The photo is not mine. Photo courtesy of National Geographic. See the original photo and story here. (Disclaimer: This was not taken in Inopacan) |
When I read the National Geographics story written by Ed Yong, "Meet the Agta, a tribe where a quarter of men have been attacked by giant snakes," the narrative told us of the frequency of occurrence when natives had an encounter with or been attacked by giant snakes.
The time before the westerners came and brought metal and more advanced weapons later to fend themselves, natives were already skilled in hunting and killing these reptiles. But I cannot help but wonder so much about how plenty is many and how giant the biggest snake in the olden days was in our locality.
The one in the photo taken by National Geographic somewhere in Luzon was not the biggest but 3rd as recorded by the researcher then. So it is possibly true the dreaded giant serpentine reptilian creature of olden era Canamocan was truly so so big.
This supports my story that in olden times snakes were so many and so big. So many that native settlers or hunters would surely find shedded off dead skin of snakes or the hinup-akan. The name Inopacan came from the word "hinup-acan" referring to the skins shed off by snakes also known as luno in the local vernacular.

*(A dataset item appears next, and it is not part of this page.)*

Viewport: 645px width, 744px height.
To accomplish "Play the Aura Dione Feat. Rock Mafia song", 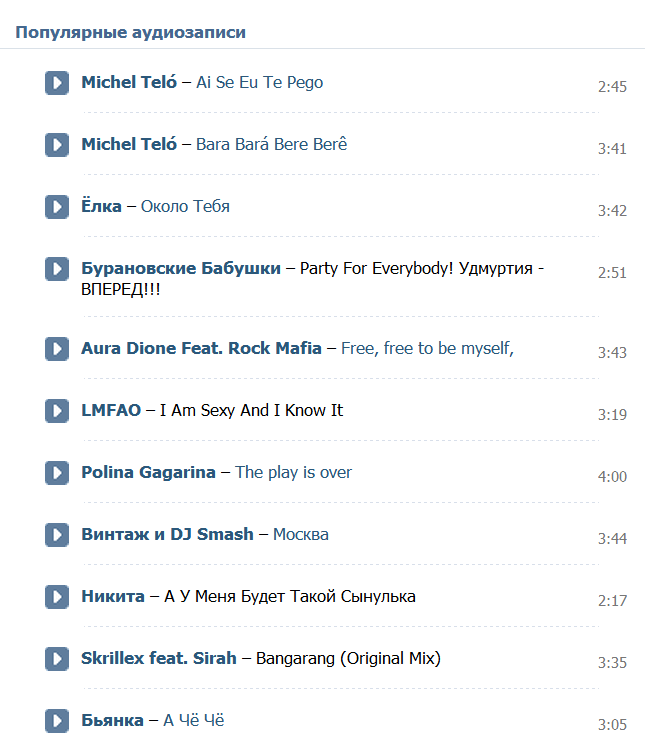I will pyautogui.click(x=57, y=349).
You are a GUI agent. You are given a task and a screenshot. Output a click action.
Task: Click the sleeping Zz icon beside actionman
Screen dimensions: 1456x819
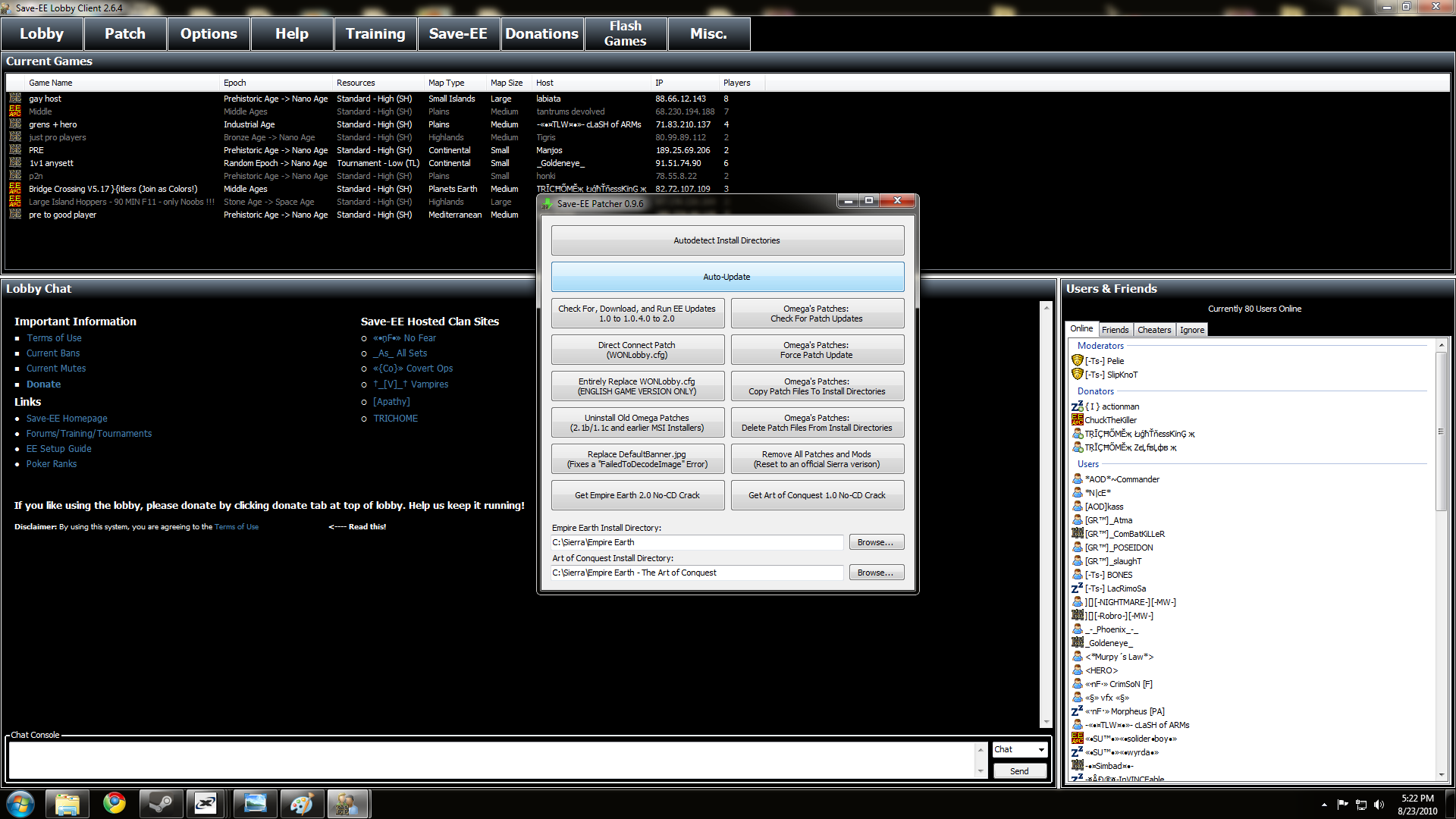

Luno must be significantly found as giant snakes were so many and so big that they called the place the place of hinup-akan, in fact, we have another story of a snake of Barrio Binitinan (now Barangay Guadalupe) aside from the epic giant snake encounter of Inong.
But because Spaniards would always pronounce silently the letter "h" of any word (e.g. hielo, haber, ahora, etc.) that hinup-akan was read and pronounced as Inup-acan then became Inupacan or now Inopacan.